**本文**
脱脂処理としては、酸脱脂及びアルカリ脱脂が挙げられる。酸脱脂としては、硫酸、硝酸、塩酸、フッ酸などの無機酸の単独、又はこれらの混合液を使用する方法などが挙げられる。また、酸脱脂として、一ナトリウム二フッ化アンモニウムなどのフッ素含有化合物を上記無機酸で溶解させた酸脱脂剤を用いることで、特にバリア層13にアルミニウム箔を用いた場合に、アルミニウムの脱脂効果が得られるだけでなく、不動態であるアルミニウムのフッ化物を形成させることができ、耐腐食性という点で有効である。アルカリ脱脂としては、水酸化ナトリウムなどを使用する方法が挙げられる。
熱水変成処理としては、例えば、トリエタノールアミンを添加した沸騰水中にアルミニウム箔を浸漬処理するベーマイト処理が挙げられる。陽極酸化処理としては、例えば、アルマイト処理が挙げられる。

**与えられたデータ**
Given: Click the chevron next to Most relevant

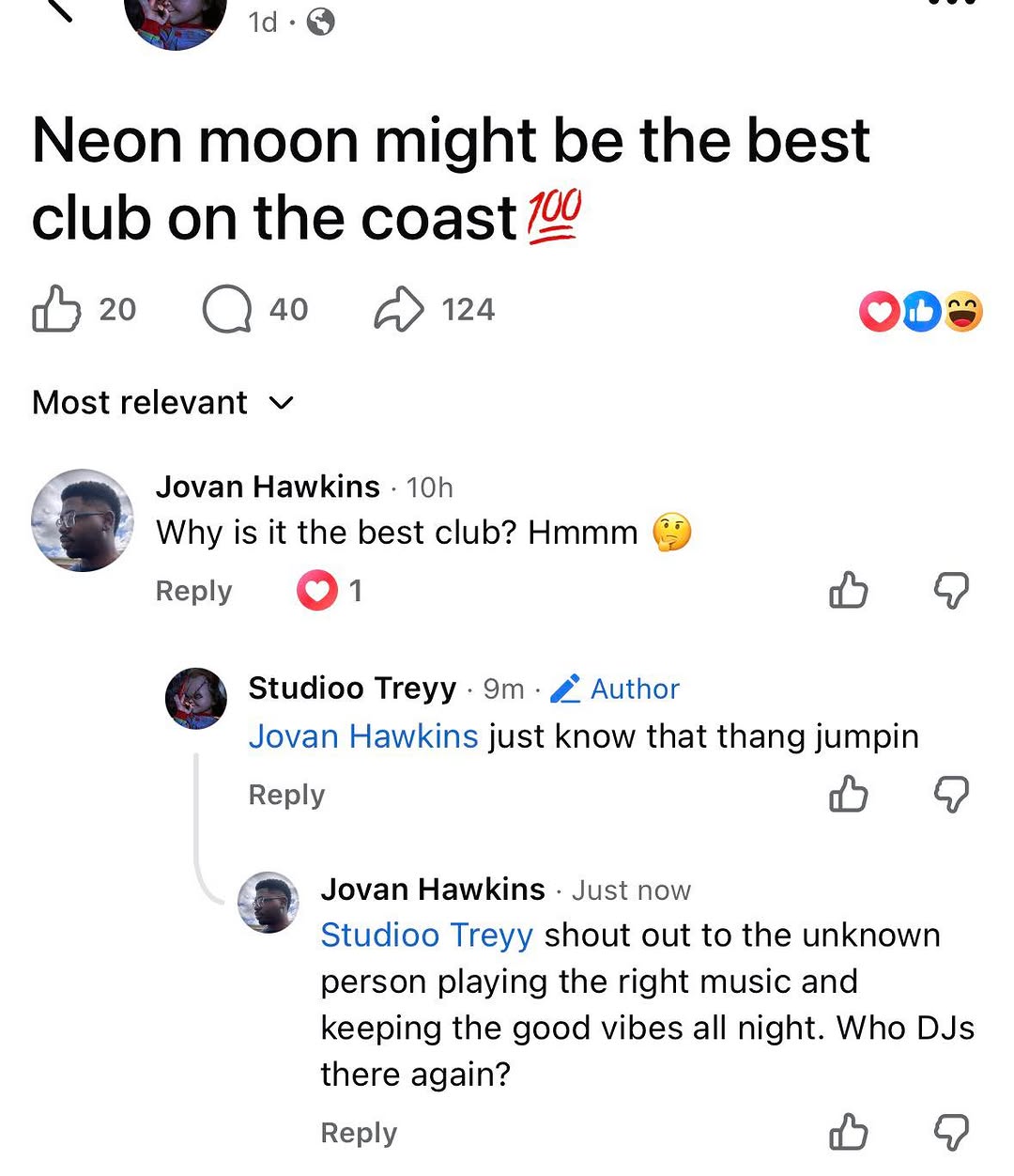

**出題内容 1**
次の記述(a)〜(c)がそれぞれ本文と一致するかを「はい」か「いいえ」で答え、判断の決め手となる本文の語句をそのまま引用してください。(a) アルカリ脱脂の方法として、水酸化ナトリウムなどを使用するものが挙げられている。(b) 陽極酸化処理の例として、ベーマイト処理が挙げられている。(c) ベーマイト処理では、トリエタノールアミンを添加した沸騰水中にアルミニウム箔を浸漬する。
**出題内容 2**
本文のうち、「脱脂処理としては、酸脱脂及び」から「を使用する方法が挙げられる。」に至るまでの部分を、一字も変えずにもう一度書き出してください。

**解答結果 1**
(a) はい。「アルカリ脱脂としては、水酸化ナトリウムなどを使用する方法が挙げられる。」
(b) いいえ。「陽極酸化処理としては、例えば、アルマイト処理が挙げられる。」
(c) はい。「トリエタノールアミンを添加した沸騰水中にアルミニウム箔を浸漬処理するベーマイト処理が挙げられる。」

**解答結果 2**
脱脂処理としては、酸脱脂及びアルカリ脱脂が挙げられる。酸脱脂としては、硫酸、硝酸、塩酸、フッ酸などの無機酸の単独、又はこれらの混合液を使用する方法などが挙げられる。また、酸脱脂として、一ナトリウム二フッ化アンモニウムなどのフッ素含有化合物を上記無機酸で溶解させた酸脱脂剤を用いることで、特にバリア層13にアルミニウム箔を用いた場合に、アルミニウムの脱脂効果が得られるだけでなく、不動態であるアルミニウムのフッ化物を形成させることができ、耐腐食性という点で有効である。アルカリ脱脂としては、水酸化ナトリウムなどを使用する方法が挙げられる。